**Aim:**
Can you output the lines of the listing as a Markdown table with the columns Row and Line, starting with the line that contains "Click the speedometer gauge icon on the blade" and going on through the line that contains "pyautogui.click(x=58, y=508)"? Number each row, leave out blank lines, and include nothing else.

----------

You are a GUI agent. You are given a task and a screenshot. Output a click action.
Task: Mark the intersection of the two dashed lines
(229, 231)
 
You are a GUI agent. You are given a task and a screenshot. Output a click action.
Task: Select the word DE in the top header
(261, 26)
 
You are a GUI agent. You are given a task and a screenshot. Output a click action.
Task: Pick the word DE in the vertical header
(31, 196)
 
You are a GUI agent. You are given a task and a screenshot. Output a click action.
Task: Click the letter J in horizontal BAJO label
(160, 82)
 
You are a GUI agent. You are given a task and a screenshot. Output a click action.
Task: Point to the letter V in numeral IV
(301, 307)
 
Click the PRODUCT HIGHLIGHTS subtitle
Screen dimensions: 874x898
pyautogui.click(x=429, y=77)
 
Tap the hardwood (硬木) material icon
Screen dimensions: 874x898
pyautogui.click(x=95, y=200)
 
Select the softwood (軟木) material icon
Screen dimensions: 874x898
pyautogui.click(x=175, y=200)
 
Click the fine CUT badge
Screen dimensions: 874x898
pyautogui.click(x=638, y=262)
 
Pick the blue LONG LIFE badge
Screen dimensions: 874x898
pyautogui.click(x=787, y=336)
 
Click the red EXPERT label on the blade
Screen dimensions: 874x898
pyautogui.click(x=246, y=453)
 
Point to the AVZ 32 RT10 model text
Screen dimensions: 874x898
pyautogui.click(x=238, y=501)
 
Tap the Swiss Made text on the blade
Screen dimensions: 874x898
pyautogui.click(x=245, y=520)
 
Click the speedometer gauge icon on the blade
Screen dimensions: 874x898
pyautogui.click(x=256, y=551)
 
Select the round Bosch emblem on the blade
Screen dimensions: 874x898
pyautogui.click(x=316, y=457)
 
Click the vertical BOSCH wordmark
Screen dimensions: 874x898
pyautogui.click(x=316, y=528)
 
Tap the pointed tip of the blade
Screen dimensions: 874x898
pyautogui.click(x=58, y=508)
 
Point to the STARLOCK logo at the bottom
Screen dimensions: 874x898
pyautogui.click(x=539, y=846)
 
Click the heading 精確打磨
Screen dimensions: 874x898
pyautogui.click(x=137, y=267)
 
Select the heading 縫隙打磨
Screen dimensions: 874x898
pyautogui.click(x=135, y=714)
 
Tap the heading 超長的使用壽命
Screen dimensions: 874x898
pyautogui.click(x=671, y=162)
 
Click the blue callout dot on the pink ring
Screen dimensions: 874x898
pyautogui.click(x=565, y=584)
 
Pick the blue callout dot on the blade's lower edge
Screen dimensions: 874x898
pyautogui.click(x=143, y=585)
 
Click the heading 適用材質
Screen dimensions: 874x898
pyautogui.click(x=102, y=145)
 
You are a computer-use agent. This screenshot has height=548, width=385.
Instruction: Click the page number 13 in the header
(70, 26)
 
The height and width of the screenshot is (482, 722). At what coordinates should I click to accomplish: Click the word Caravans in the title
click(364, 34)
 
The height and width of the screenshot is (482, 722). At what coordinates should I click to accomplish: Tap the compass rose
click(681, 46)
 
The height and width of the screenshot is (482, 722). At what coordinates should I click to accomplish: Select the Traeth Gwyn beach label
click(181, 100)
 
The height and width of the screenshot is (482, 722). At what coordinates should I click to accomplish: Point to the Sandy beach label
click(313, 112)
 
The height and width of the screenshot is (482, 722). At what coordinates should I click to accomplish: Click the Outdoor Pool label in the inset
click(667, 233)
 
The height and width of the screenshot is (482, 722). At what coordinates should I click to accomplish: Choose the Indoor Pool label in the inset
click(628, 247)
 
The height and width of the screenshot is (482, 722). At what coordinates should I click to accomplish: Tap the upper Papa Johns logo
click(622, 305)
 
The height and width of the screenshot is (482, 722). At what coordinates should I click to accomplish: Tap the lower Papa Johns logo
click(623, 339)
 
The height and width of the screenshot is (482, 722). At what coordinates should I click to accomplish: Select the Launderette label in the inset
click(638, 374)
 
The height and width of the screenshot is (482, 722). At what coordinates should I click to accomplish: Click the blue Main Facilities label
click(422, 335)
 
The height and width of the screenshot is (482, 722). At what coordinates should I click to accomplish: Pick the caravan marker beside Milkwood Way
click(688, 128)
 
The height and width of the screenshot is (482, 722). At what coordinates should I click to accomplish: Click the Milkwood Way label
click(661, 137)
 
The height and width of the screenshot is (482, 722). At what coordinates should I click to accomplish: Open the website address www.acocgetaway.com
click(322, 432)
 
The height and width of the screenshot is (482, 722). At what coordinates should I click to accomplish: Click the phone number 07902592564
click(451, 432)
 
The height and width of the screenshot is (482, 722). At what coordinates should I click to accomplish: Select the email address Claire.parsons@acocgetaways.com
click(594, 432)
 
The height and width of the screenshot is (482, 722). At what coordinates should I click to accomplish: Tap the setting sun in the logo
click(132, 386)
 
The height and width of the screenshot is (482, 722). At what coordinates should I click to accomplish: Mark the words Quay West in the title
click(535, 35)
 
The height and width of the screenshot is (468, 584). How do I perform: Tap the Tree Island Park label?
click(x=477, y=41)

----------

**Correct answer:**
| Row | Line |
|---|---|
| 1 | Click the speedometer gauge icon on the blade |
| 2 | Screen dimensions: 874x898 |
| 3 | pyautogui.click(x=256, y=551) |
| 4 | Select the round Bosch emblem on the blade |
| 5 | Screen dimensions: 874x898 |
| 6 | pyautogui.click(x=316, y=457) |
| 7 | Click the vertical BOSCH wordmark |
| 8 | Screen dimensions: 874x898 |
| 9 | pyautogui.click(x=316, y=528) |
| 10 | Tap the pointed tip of the blade |
| 11 | Screen dimensions: 874x898 |
| 12 | pyautogui.click(x=58, y=508) |